The Regional Transportation Authority (RTA) is the financial and oversight body for the three transit agencies in northeastern Illinois; the Chicago Transit Authority (CTA), Metra, and Pace, which are called Service Boards in the RTA Act.   RTA serves Cook, DuPage, Kane, Lake, McHenry and Will counties.

The RTA Board consists of 16 directors, with 5 appointed by the Mayor of Chicago, 4 by the members of the Cook County Board elected outside of Chicago, one by the Cook County Board President, and one each by the County Board Chairman of the five collar counties. The Chairman of the RTA Board is the 16th member, and is appointed with the concurrence of 11 of the other RTA Board members, including at least 2 each from Chicago, suburban Cook County, and the collar counties, respectively. The chief executive officer is the executive director, who is appointed by the Chairman with the concurrence of 11 of the other directors.

The RTA system provides nearly 2 million rides per day, making it the third largest public transportation system in North America. The RTA provides several services to the public, including the RTA Travel Information line at 836-7000 from all Chicago area area codes, an automated trip planner, and "try transit" advertising.

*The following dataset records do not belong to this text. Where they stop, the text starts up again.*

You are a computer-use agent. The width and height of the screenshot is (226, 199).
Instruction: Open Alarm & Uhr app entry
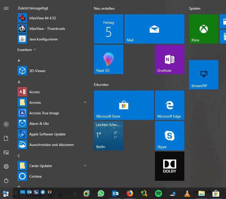39,124
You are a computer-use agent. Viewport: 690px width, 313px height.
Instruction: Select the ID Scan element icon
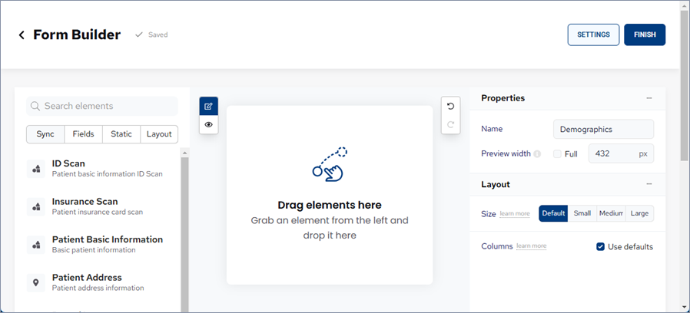(36, 169)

The RTA has the authority to enter into agreements to provide service between points within the metropolitan region and outside of its territory, including into Indiana and Wisconsin.

History

1974 origin
RTA was created after a referendum in 1974.  In 1973, CTA had instituted its first major service cuts, and several suburban bus companies, including Evanston Bus Company and Glenview Bus Company had ceased operations, forcing Evanston to make arrangements with CTA and Wilmette to start a municipal service. The Rock Island and Milwaukee Road were already facing financial distresses, which would lead to their eventual bankruptcies, and the Illinois Central was petitioning the Interstate Commerce Commission to increase commuter fares, on the basis that the cost of operating its commuter train system was a burden on interstate commerce. While several suburbs had organized Mass Transit Districts to purchase equipment for the carriers with federal financial assistance, the Rock Island was still operating old equipment that it could not replace. In an attempt to deal with these problems in the six-county area, the RTA was established, with some taxing powers, to provide financial support through grants to the CTA and suburban mass transit districts, and purchase of service agreements with the private bus and rail operators.

1983 reorganization
In 1983, after a financial crisis, and the RTA taking over several private bus companies and the Rock Island and Milwaukee Road lines, the RTA Act was amended to create the Suburban Bus Division, now known as Pace, and  the Commuter Rail Division, now known as Metra. RTA's role then changed, so that it is now responsible for reviewing the operating and capital plans and expenditures of the Service Boards, developing an annual budget and program as well as a five-year plan, and distributing sales tax receipts to the Service Boards, in accordance with a statutory formula. However, RTA no longer provides service directly, as the Service Boards have the authority to determine the level, nature, and kind of public transportation to be provided,
 and to establish fares. Originally, RTA entered into purchase of service agreements with carriers, but the 1983 amendment gives the Service Boards the power to enter into those agreements with transportation agencies.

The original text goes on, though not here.